Lehman Brothers profit up on stock trading, buyouts
Gains from stock trading amid a record run on Wall Street, as well as fees charged to companies for advice on takeover deals, helped drive Lehman's business during the quarter. This tempered a slump in its fixed-income business, particularly from the sagging performance of mortgage-back securities hurt by a squeeze in subprime loans.
This bodes well for other Wall Street firms Goldman Sachs Group Inc. and Bear Stearns Cos. post results on Thursday. They are expected to show that sharp international growth, trading and investment banking offset any weak areas a key as financial institutions face the possibility that interest rates will not fall this year.
"This is the beauty of having a diversified business mode," Lehman Chief Financial Officer Chris O'Meara said in an interview. "We're in a strong market environment with interest rates low, equity valuations staying strong, and activity levels continue in trading. We're optimistic."
Wall Street expected the Federal Reserve to lower interest rates this year before economic data began to suggest the economy is expanding. Lower rates spur corporate borrowing, which includes bond issuance and loans.
For the three months ended May 31, profit after paying preferred dividends rose to $1.26 billion, or $2.21 per share, from $986 million, or $1.69 per share, a year earlier.
Revenue rose 25 percent to $5.51 billion half of that coming from overseas.

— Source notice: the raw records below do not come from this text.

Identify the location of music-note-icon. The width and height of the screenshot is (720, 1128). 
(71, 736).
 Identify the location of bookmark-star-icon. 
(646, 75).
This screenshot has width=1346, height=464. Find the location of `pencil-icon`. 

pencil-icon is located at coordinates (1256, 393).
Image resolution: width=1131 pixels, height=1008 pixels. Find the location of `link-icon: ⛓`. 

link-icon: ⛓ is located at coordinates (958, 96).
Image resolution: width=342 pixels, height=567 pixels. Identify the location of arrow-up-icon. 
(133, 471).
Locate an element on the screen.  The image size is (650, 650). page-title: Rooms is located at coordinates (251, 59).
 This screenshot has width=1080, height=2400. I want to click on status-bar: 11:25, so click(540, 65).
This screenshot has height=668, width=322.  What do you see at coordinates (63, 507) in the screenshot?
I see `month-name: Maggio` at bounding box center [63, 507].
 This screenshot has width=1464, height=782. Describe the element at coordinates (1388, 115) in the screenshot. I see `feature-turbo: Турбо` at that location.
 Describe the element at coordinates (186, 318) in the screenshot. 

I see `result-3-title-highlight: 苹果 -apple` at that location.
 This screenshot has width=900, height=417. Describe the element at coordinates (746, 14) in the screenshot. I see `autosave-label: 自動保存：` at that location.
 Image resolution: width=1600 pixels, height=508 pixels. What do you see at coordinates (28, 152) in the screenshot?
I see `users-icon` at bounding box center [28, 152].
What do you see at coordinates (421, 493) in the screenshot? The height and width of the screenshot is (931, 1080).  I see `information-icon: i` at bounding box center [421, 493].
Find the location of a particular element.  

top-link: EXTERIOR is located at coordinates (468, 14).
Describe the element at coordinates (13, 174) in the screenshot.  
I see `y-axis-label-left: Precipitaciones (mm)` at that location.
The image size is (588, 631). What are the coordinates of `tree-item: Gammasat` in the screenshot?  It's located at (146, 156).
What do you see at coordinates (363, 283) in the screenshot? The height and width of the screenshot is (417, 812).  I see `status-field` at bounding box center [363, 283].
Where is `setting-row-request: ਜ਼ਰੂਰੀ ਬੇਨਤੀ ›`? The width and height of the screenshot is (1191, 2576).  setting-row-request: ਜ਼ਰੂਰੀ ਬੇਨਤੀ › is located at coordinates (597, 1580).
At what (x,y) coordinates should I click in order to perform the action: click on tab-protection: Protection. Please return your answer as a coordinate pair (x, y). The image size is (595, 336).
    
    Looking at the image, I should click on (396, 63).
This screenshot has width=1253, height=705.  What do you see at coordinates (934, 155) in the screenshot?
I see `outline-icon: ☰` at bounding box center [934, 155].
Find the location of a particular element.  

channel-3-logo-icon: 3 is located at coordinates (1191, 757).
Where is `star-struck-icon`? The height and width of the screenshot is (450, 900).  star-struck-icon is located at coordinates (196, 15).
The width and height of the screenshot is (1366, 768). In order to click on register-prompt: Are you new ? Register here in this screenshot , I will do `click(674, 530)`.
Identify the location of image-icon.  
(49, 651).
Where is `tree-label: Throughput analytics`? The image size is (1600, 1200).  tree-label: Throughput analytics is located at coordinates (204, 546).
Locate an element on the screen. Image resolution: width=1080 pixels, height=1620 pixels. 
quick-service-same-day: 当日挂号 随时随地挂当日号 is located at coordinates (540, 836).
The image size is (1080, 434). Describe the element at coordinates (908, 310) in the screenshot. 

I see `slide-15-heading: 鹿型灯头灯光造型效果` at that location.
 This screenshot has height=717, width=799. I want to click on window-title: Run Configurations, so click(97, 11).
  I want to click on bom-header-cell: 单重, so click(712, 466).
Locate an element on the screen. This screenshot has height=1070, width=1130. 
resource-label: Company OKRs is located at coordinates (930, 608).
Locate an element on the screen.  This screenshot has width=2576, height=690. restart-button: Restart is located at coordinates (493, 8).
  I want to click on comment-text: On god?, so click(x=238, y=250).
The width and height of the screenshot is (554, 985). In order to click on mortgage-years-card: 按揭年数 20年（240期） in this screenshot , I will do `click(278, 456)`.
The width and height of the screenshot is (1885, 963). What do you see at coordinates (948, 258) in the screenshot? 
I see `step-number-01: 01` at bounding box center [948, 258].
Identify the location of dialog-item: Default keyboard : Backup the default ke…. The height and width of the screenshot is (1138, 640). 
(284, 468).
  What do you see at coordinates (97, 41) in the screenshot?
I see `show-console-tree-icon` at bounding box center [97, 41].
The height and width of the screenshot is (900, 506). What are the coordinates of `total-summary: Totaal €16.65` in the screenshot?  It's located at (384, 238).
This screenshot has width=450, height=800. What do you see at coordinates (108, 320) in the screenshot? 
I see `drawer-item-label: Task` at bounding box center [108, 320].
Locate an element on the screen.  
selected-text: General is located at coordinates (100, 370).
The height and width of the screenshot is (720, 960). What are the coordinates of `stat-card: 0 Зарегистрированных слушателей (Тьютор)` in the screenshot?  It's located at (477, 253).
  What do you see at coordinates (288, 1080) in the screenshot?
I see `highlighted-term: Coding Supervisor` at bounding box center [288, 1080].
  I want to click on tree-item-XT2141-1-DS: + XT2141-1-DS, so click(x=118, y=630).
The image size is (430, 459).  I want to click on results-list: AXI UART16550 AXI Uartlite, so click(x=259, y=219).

Results topped Wall Street projections for earnings of $1.88 per share on revenue of $4.97 billion, according to analysts surveyed by Thomson Financial.
Chairman and Chief Executive Richard Fuld, who has led Lehman since it was spun off from American Express in 1994, has transformed the company into one of Wall Street's biggest investment banks. While Lehman's bond business has traditionally been its biggest revenue stream, Fuld has steered the bank into more profitable businesses globally, such as advising on mergers and acquisitions.
Diversifying the firm has allowed Lehman to remain profitable even as some of its key businesses lag. For example, this year the company has been able to compensate for weakness in its mortgage banking business related to subprime loans.
"Lehman kicked off the investment bank reporting season with exceptional results driven across almost all businesses with the exception of fixed income trading," said Goldman Sachs analyst William Tanona. "We expect the other brokers to rally alongside these results."
Equity trading drove Lehman's capital markets business to $3.6 billion from $3.1 billion year-over-year, a gain of 17 percent. However, the fixed income segment of that business which includes bonds, derivatives and credit products fell 14 percent to $1.9 billion from $2.2 billion a year ago because of "continued weakness in the U.S. residential mortgage business."